Saya tertarik membaca buku ini setelah saya mendengar resensi buku ini melalui siniar Homecoming with Leila Chudori. Saya belum pernah mendengar nama Felix K. Nesi sebelumnya. Akhirnya saya langsung meluncur ke laman penerbit Marjin Kiri. Singkat cerita buku ini mendarat di meja saya. Saya mulai “terbang” ke Oetimu, sebuah daerah pelosok NTT.

Orang-orang Oetimu adalah novel yang dilatarbelakangi oleh peristiwa di Timor di awal tahun 90an yang penuh dengan konflik dan tragedi. Orang-orang yang terlibat dalam sebuah konflik selalu mempunyai cerita sendiri. Terlalu naif untuk menilai hitam putih dalam sebuah konflik. Cerita setiap orang itulah yang coba ditangkap oleh Felix.


Novel ini dimulai dari sebuah peristiwa penyerangan ke sebuah rumah di malam final piala dunia 1998. Seorang polisi berpangkat sersan bernama Ipi, menjemput seseorang warga untuk menonton speak bola di pos polisinya karena desa itu hanya mempunyai 3 televisi. Kemudian Felix menarik pembacanya ke tiga generasi ke belakang dan mulai mengenalkan karakter lain. Jadi, tokoh utama dari novel ini siapa? Tidak ada. Ya, tidak ada.

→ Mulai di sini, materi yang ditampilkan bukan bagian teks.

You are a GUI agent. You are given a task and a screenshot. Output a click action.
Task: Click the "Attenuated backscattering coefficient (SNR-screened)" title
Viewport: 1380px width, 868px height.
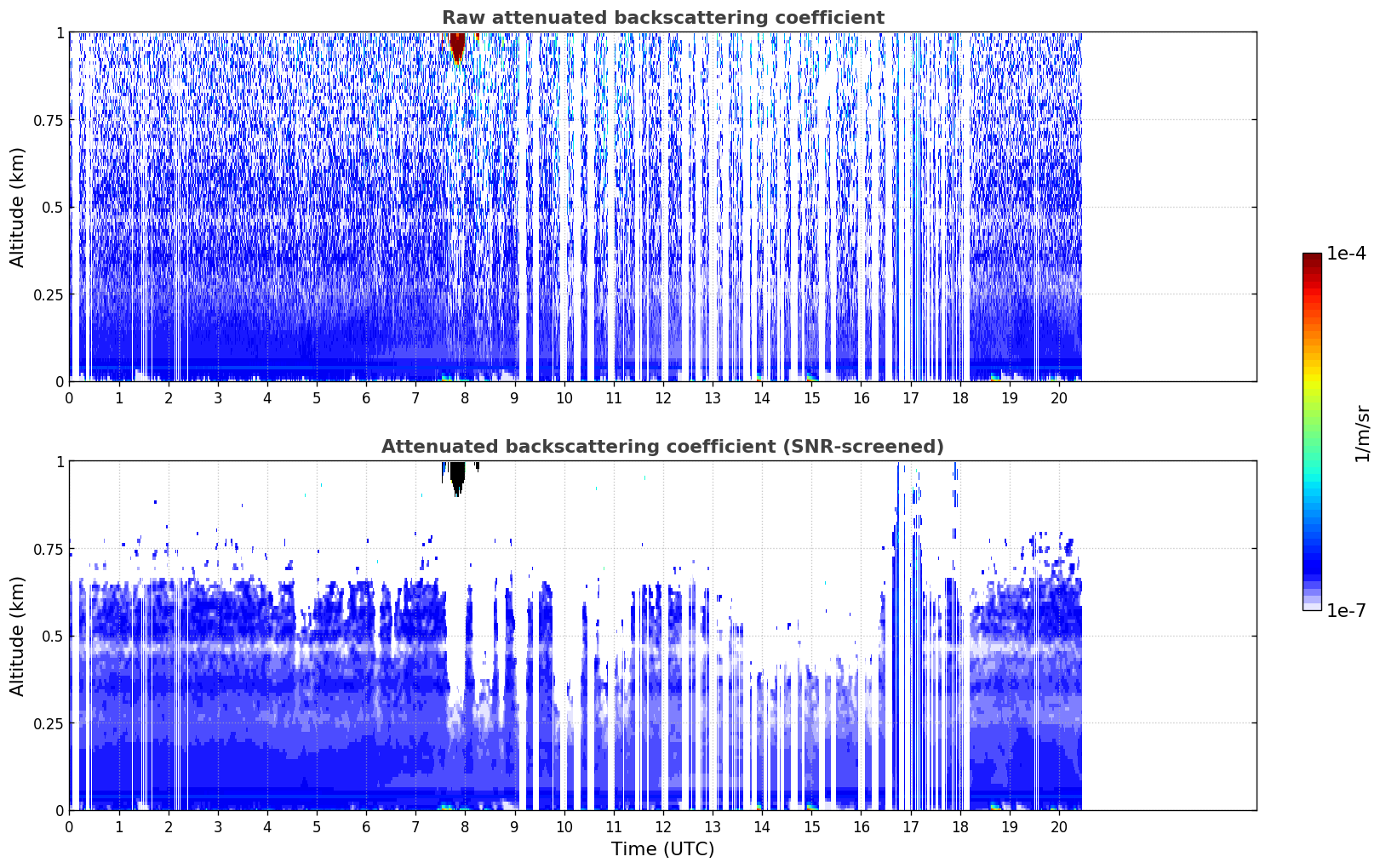(x=662, y=447)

Persis dengan judul bukunya, buku ini adalah kumpulann cerita orang-orang Oetimu dan kisah latar yang menyertainya. Felix menceritakan seorang tokoh di setiap bab, dan pada akhir bab, dia mengenalkan tokoh lain. Felix selanjutnya menceritakan latar belakang tokoh lain itu di bab berikutnya. Begitu seterusnya. Kita akan mengerti peran setiap tokoh di akhir novel yang kembali ke malam piala dunia itu. Jadi alur yang dipakai seperti lingkaran.

Kita akan mengenal nama Sersan Ipi, Laura, Am Siki, Romo Yosef, Silvy dan sebagainya. Dan setiap tokoh mempunya kisahnya sendiri-sendiri namun saling tersambung. Saya kesulitan menceritakan buku ini sinopsisnya seperti apa, karena novel ini memang tidak setia pada satu tokoh.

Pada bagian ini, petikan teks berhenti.